The order was contained in a memo to Twitter staff issued at 2:30 a.m. on Wednesday, Platformer managing editor Zoë Schiffer tweeted.

“NEW: Apple is tracking employee attendance (via badge records) and will give employees escalating warnings if they don’t come in 3x per week. ALSO: Elon Musk sent Twitter employees an email at 2:30am saying the ‘office is not optional’ and noting SF was half empty yesterday,” she wrote.

For months, Musk has been pushing for Twitter workers to return to the office.

Schiffer followed that up with a series of tweets summarizing a memo from Musk to Twitter staff about the state of the company.

Schiffer noted that Musk is not the only executive pushing for employees to be back in the office. Apple is joining that trend as well.

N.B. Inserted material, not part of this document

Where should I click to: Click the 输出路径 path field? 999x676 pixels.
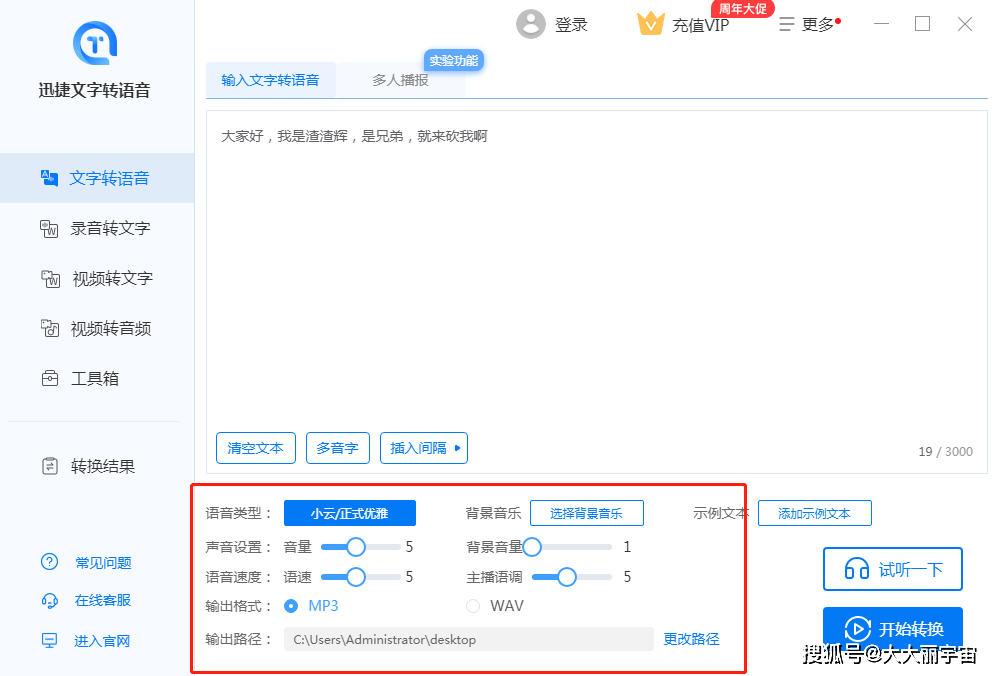[468, 639]
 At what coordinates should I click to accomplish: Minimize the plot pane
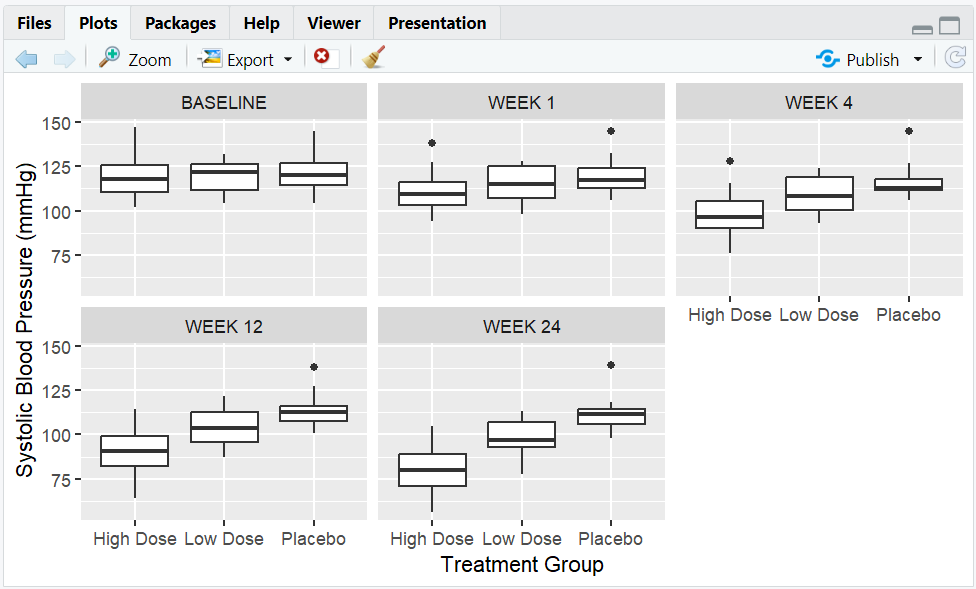tap(922, 30)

“At Apple, some orgs are saying failure to comply could result in termination, but that doesn’t appear to be a company-wide policy,” she wrote.

Related:
The House Vote on the Slimmed-Down Spending Bill Is In: Elon Musk Is Pleased


As noted by Fox Business, the pandemic-era turn to remote work is ending as companies increasingly bring workers back to the office.

A Bureau of Labor Statistics report issued last week shows that as of a 2022 business survey, 72.5 percent of businesses were not using remote work options, up from 60.1 percent in 2021.

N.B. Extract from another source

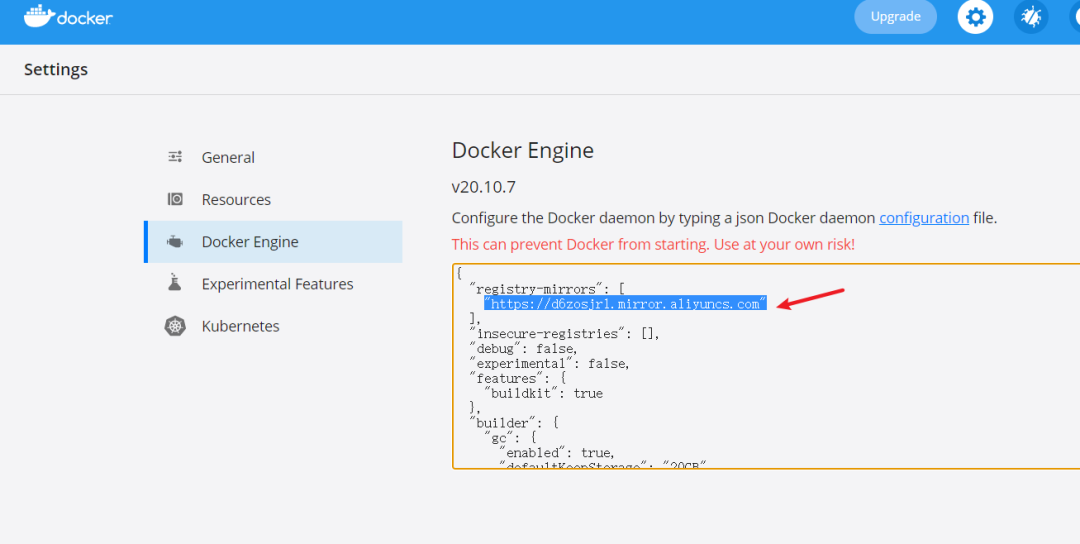Open troubleshooting via the bug icon
The height and width of the screenshot is (544, 1080).
tap(1031, 17)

Do you think employers should offer remote work?

The report said 16.4 percent of businesses had some but not all workers teleworking, down from 29.8 percent in 2021.

“There’s a sense that innovation, creativity and collaboration can suffer when teams are apart,” Mike Steinitz, senior executive director at Robert Half, a recruiting firm, told The Wall Street Journal.
The company found that 92 percent of managers want teams working at the office,
“They believe employees are simply more productive in the office,” Steinitz said. “They also feel that it’s important for mentoring and training both new and existing employees.”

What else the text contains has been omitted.